Madeleine Calaido Weber lebt seit sieben Jahren in Cahersiveen, County Kerry. Madeleine ist gelernte Grafik-Designerin und mehrfach ausgezeichnete Natur-Fotografin und arbeitet als Freelancer auf der Insel.

Madeleine, warum lebst Du in Irland? Was hat Dich hierher geführt?
Der Regen ( :
Meine Fotografie-Design-Diplomarbeit hatte zum Ziel, die Schönheit von Regen zu manifestieren und die menschlichen Gefühle und Beziehung zu Wasser zu dokumentieren. Irland lag klar auf der Hand. Ich reiste 5 Wochen durch Irland, und Kerry hielt mich in Atem – ebenfalls die 4 Wochen anhaltene Hitze-Periode.


Ist Dein Aufenthalt zeitlich begrenzt?
Nein.


Eine kleine Auswahl von Madeleines Fotografien:

 
Haben sich die Erwartungen an das neue Leben erfüllt? Wie gefällt es Dir heute?
Ich war in tiefer Sehnsucht nach einem Leben mit und in der Natur. Ich brauche sie – sie ist das schönste Wesen, um das ich weiß.
Blick auf Cahersiveen von Valentia aus.  Photo: Madeleine Weber

Wie lebt es sich als Deutsche auf der Insel? Wie kommt Du mit der irischen Mentalität und mit den Menschen zurecht?

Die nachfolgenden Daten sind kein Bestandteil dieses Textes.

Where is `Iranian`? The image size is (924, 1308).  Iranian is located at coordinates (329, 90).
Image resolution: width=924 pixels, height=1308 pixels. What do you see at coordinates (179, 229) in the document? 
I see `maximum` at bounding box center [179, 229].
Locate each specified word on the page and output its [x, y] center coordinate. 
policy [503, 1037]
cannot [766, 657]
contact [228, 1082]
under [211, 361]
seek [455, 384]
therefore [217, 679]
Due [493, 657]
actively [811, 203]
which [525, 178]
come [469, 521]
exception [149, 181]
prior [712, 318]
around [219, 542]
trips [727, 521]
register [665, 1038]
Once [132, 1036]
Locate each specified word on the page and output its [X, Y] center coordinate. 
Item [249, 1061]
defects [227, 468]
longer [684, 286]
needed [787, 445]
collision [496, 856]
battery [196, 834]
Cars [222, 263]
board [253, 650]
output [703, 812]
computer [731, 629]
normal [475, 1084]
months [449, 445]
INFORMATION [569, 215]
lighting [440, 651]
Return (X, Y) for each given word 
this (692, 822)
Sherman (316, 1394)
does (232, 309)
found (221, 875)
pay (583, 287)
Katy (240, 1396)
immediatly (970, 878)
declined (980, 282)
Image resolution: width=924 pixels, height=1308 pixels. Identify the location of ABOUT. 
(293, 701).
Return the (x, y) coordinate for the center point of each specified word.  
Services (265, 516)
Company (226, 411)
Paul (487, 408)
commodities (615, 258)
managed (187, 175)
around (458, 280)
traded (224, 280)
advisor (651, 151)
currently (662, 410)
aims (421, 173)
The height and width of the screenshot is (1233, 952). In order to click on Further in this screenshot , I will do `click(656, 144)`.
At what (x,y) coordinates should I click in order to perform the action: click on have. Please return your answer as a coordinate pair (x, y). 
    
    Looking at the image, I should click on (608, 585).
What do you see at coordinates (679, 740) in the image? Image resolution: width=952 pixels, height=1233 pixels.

Nun, die Wertigkeit von Zeit und das Bedürfnis nach “Präzision” mußte ich anpassen. Ansonsten liebe ich den irischen Humor, die Neugier und die “Das-wird-schon” Gelassenheit vor Ort. Wann immer ich in Berlin bin, vermisse ich den Zeigefinger-Faher-Gruß oder das genuschelte “How are you” des Vorbeigehenden und gebe nach dem zehnten nicht erwiderten Gruß hoffnungslos auf. Aber dieses ist sicherlich ein Phänomen von Kerry und den irischen Dorfgemeinschaften – ich mag es sehr.
Ich halte mich von politischen Vergangenheitsdiskussionen fern und habe bereits 130 mal die Geschichte des Mauerfalls erzählt (erzählen müssen) und weiß um jeden Deutschen in der Blutlinie meiner Kleinstadt (unfreiwillig). Zusammenfassend kann ich sagen, dass ich die Iren sehr sympatisch finde. Am meisten mag ich jedoch die uralten Knollnasen-Iren, die noch all die mystischen Geschichten kennen. Keiner kann so erzählen wie sie und keiner ist mehr so verbunden mit dem Naturgeist wie diese.

 

Hast Du irische Freunde, einen Freundeskreis, gute Bekannte?
Weniger. Ich finde es schwierig, mich mit Gleichaltrigen hier vor Ort zu verbinden. Mein Freundeskreis besteht hauptsächlich aus anderen Einwanderern anderer Nationalität. Ich stehe allerdings in freundlicher Verbindung mit meiner Stadt und war immer willkommen vom ersten Tag an. Die tiefsten Beziehungen habe ich zu anderen Künstlern vor Ort, weil uns das Gleiche anzog oder hierher verschlagen hat.
 
Was magst Du besonders an Irland?
Das Wetter (ja wirklich) und das Meisterstück Natur.
Irischen Humor und Gelassenheit.
 
Es lebe die Bauernschlauheit.
 
 
 

Was magst Du nicht an Irland?

 

Die irische Küche.

 

Die Alkoholobsession und den Inselzuschlag auf alles.

 
 
  

Was aus der „alten“ Heimat vermisst Du hier?

 

Nichts!

 
 

Hat sich Dein Blick auf Irland in der Zeit, in der Du hier lebst, stark verändert? 

 

Ja. Ich bin als Tourist hier gelandet, mit Geld und Sicherheit im Gepäck, einem immer vollgetankten brandneuen Mietwagen und dem Luxus, alle Aufmerksamkeit der Schönheit der Inselnatur zu widmen. Es ist eine ganz andere Geschichte, wenn man auf die Insel zieht und überleben muss. Arbeiten 7 Tage die Woche, den Strand vor der Tür und keine Zeit, die wahre Attraktion von Irland zu genießen. 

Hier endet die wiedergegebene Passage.